To determine if the KD specifically enhances TIL function in the tumor microenvironment or alters global immune status, the effects of the KD on immune responses to two strains of Lymphocytic Choriomeningitis Virus (LCMV) was examined. Non-tumor bearing mice were infected with either LCMV Armstrong or Clone 13, and CD8 T cell function was accessed at Day 6 and 30. There was no significant difference in cytokine production by CD8+ T cells responding to either LCMV dominant epitopes, GP33 or NP396 (Fig. 5a) at either time point or with either infection regardless of diet. Additionally, there was no significant difference in the percentage of PD-1 + CD8+ T cells between KD and SD fed mice (Fig. 5b). Although the KD did not alter CD8 function against acute and chronic viral infections, it did alter immune mediated killing at the tumor site suggesting alleviation of immune suppression is specific to the tumor microenvironment.
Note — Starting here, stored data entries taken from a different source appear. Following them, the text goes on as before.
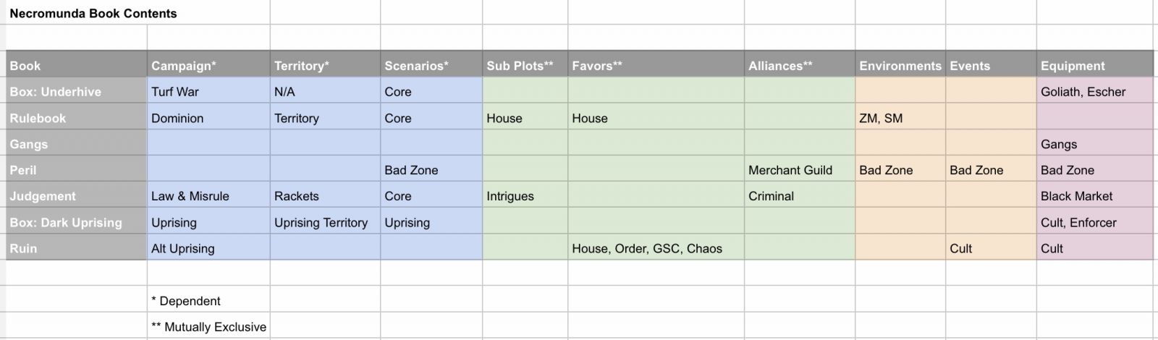This screenshot has width=1158, height=340.
Task: Click the "Necromunda Book Contents" title cell
Action: (93, 14)
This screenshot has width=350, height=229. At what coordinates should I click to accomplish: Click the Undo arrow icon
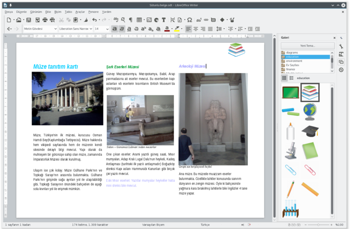pos(94,20)
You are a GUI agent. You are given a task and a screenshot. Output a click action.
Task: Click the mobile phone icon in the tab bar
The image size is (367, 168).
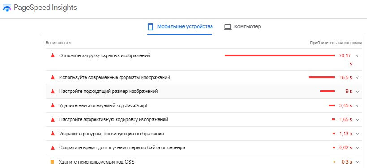[x=151, y=27]
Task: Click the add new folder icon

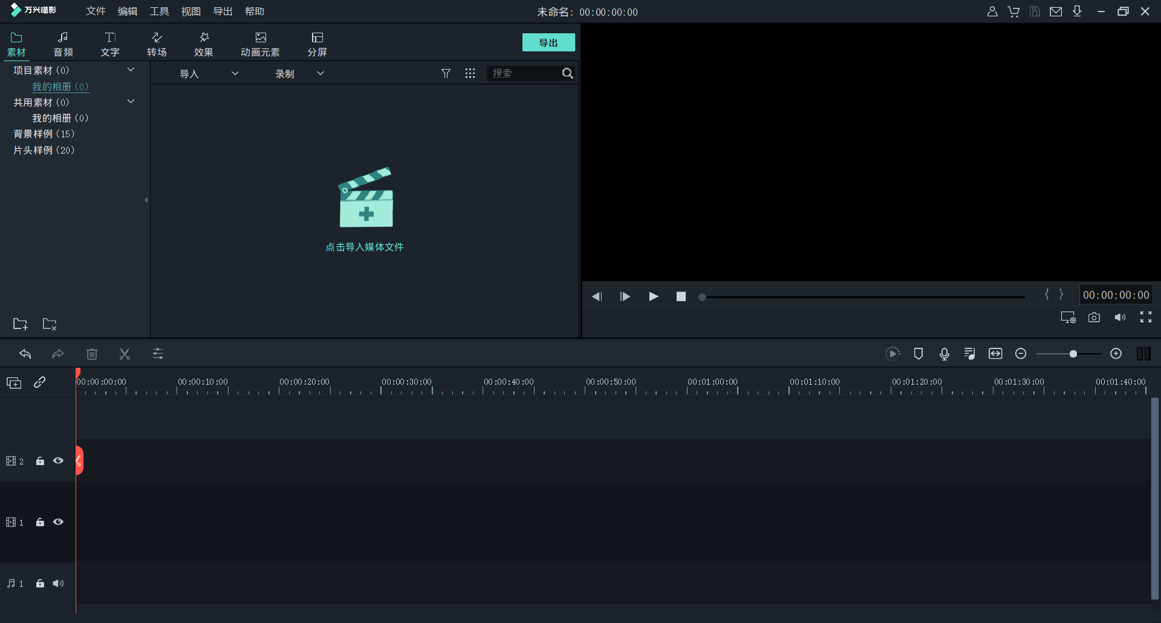Action: click(20, 324)

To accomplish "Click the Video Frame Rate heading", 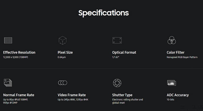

This study was performed in strict accordance with the recommendations in the Guide for the Care and Use of Laboratory Animals of the National Institutes of Health. The protocol was approved by the Institutional Animal Care and Use Committee of St. Joseph’s Hospital and Medical Center (protocol number 334 (A3510-01)). All surgery was performed under ketamine/xylazine anesthesia, and every effort was made to minimize suffering.

Not applicable.

The datasets supporting the conclusions of this article are included within the article and its supplementary files.